Im about ready to finish up my 10hp rotary converter (pony motor
start) and need a source and some info, for balanceing (run) caps.

My single phase 220 service tends to run right at 240 volts most of
the time. Im the only person on the transformer in the back 40.

During my test runs when it was bread boarded, I was getting :

L1 =240vac
L2 = 221vac
L3 = 197 vac

L3 is the wild leg.

Measurements from L1 as (common)

(going from my rapidly failing memory..sigh)

Im assuming Ill need about 150 MF between L1 and L3, and nearly the
same between L2 and L3, based on various posts here in the past.

Id not care much about the L1-L3 differnce if I were only running 3 ph
motors..but this thing was built to run a Airco PhaseArc 350 amp Mig
welder (3 phase) that Id rather not blow up. Ive run the Mig on the
breadboard for a little bit, beautiful spray transfer arc with .045
wire and CO2, but I dont want to strain it until it breaks. It would
be beucoups dollars to have it fixed..if parts can be found.


What increments of caps should I be looking for? Id assume that
getting a couple 150s and sticking them in is not a good idea, but a
handful of various ratings would be better in order to do a proper
balance? Id rather not buy 20 different (cant afford to, actually)
caps and futz around.
370 volt caps I assume, are proper?

And where do I scrounge them? Ive been checking Ebay with little
sucess, unless I want to fill the cap box with 12 mf caps..which could
get messy and expensive.

Hey Bruce B.....

Do you know if Apex would be a good source to check? Ive not been in
there in some time..and never did look for caps there.

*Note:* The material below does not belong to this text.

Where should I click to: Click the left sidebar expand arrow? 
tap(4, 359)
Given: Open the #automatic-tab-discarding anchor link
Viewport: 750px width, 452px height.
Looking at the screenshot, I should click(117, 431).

And lastly...and most importantly...

how do I tell the difference between a run cap, and a start cap?
Start are generally not oil filled, and run are?

I have about 10 or so 17mf 600 volt steel can caps, but I suspect I
dont have anywhere close to enough capacitance for this purpose.

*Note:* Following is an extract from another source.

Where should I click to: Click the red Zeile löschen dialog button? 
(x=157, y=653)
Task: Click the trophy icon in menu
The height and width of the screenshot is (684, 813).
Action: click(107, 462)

The rpc is pretty primative, being nothing more than a momentary
pushbutton started 1/2hp 3600 rpm motor wired 220, that spins up the
10hp 3600 rpm idler, at which time I close the Big Frankenstein Switch
to engage the power feeding the 10 hp motor. and release the momentary
switch running the pony. Transmission is via 1:1 pulleys I made, and a
V belt. To shut it down, I open the Big Switch (a 60 amp disconnect)

Id much rather had a 1725 rpm motor, just for the quieter
sound..shrug..but I didnt have one in my Stuff.

I already have a commercial 5 hp rotary, but it smoked (fortunatly
easily fixed) when I tried to run the welder on it. Shrug.

Thanks

Gunner


"Pax Americana is a philosophy. Hardly an empire.
Making sure other people play nice and dont kill each other (and us)
off in job lots is hardly empire building, particularly when you give
them self determination under "play nice" rules.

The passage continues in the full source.